**THE REQUEST**. Put each line of the records below into a Markdown table with two columns, Row and Line, numbering the rows in order and leaving out blank lines.
===
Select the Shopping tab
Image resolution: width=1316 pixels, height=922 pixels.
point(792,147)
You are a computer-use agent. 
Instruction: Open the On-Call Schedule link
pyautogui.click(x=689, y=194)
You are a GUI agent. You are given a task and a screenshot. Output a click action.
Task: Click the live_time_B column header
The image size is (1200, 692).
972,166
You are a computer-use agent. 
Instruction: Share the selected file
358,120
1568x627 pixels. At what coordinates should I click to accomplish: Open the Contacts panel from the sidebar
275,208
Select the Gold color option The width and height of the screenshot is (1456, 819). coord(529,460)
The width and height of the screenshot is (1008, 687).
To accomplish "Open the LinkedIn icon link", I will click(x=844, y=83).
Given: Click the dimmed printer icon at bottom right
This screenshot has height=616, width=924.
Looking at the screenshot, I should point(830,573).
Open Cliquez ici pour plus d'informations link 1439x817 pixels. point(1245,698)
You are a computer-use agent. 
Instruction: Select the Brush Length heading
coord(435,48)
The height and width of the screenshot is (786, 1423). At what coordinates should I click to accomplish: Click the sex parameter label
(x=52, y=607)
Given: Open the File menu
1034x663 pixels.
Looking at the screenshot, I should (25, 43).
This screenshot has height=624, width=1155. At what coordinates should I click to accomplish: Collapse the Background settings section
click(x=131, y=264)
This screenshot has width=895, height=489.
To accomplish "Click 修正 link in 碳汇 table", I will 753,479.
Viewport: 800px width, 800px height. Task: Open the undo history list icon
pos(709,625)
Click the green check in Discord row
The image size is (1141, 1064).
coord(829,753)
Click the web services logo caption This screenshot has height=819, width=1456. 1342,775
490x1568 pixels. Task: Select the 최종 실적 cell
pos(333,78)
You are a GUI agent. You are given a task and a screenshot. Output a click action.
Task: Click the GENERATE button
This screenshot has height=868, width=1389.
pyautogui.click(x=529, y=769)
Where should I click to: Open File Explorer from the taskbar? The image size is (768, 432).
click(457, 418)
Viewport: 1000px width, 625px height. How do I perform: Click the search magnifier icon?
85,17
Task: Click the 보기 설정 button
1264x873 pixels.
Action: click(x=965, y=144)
===
**FULL SOLUTION**.
| Row | Line |
|---|---|
| 1 | Select the Shopping tab |
| 2 | Image resolution: width=1316 pixels, height=922 pixels. |
| 3 | point(792,147) |
| 4 | You are a computer-use agent.  |
| 5 | Instruction: Open the On-Call Schedule link |
| 6 | pyautogui.click(x=689, y=194) |
| 7 | You are a GUI agent. You are given a task and a screenshot. Output a click action. |
| 8 | Task: Click the live_time_B column header |
| 9 | The image size is (1200, 692). |
| 10 | 972,166 |
| 11 | You are a computer-use agent.  |
| 12 | Instruction: Share the selected file |
| 13 | 358,120 |
| 14 | 1568x627 pixels. At what coordinates should I click to accomplish: Open the Contacts panel from the sidebar |
| 15 | 275,208 |
| 16 | Select the Gold color option The width and height of the screenshot is (1456, 819). coord(529,460) |
| 17 | The width and height of the screenshot is (1008, 687). |
| 18 | To accomplish "Open the LinkedIn icon link", I will click(x=844, y=83). |
| 19 | Given: Click the dimmed printer icon at bottom right |
| 20 | This screenshot has height=616, width=924. |
| 21 | Looking at the screenshot, I should point(830,573). |
| 22 | Open Cliquez ici pour plus d'informations link 1439x817 pixels. point(1245,698) |
| 23 | You are a computer-use agent.  |
| 24 | Instruction: Select the Brush Length heading |
| 25 | coord(435,48) |
| 26 | The height and width of the screenshot is (786, 1423). At what coordinates should I click to accomplish: Click the sex parameter label |
| 27 | (x=52, y=607) |
| 28 | Given: Open the File menu |
| 29 | 1034x663 pixels. |
| 30 | Looking at the screenshot, I should (25, 43). |
| 31 | This screenshot has height=624, width=1155. At what coordinates should I click to accomplish: Collapse the Background settings section |
| 32 | click(x=131, y=264) |
| 33 | This screenshot has width=895, height=489. |
| 34 | To accomplish "Click 修正 link in 碳汇 table", I will 753,479. |
| 35 | Viewport: 800px width, 800px height. Task: Open the undo history list icon |
| 36 | pos(709,625) |
| 37 | Click the green check in Discord row |
| 38 | The image size is (1141, 1064). |
| 39 | coord(829,753) |
| 40 | Click the web services logo caption This screenshot has height=819, width=1456. 1342,775 |
| 41 | 490x1568 pixels. Task: Select the 최종 실적 cell |
| 42 | pos(333,78) |
| 43 | You are a GUI agent. You are given a task and a screenshot. Output a click action. |
| 44 | Task: Click the GENERATE button |
| 45 | This screenshot has height=868, width=1389. |
| 46 | pyautogui.click(x=529, y=769) |
| 47 | Where should I click to: Open File Explorer from the taskbar? The image size is (768, 432). |
| 48 | click(457, 418) |
| 49 | Viewport: 1000px width, 625px height. How do I perform: Click the search magnifier icon? |
| 50 | 85,17 |
| 51 | Task: Click the 보기 설정 button |
| 52 | 1264x873 pixels. |
| 53 | Action: click(x=965, y=144) |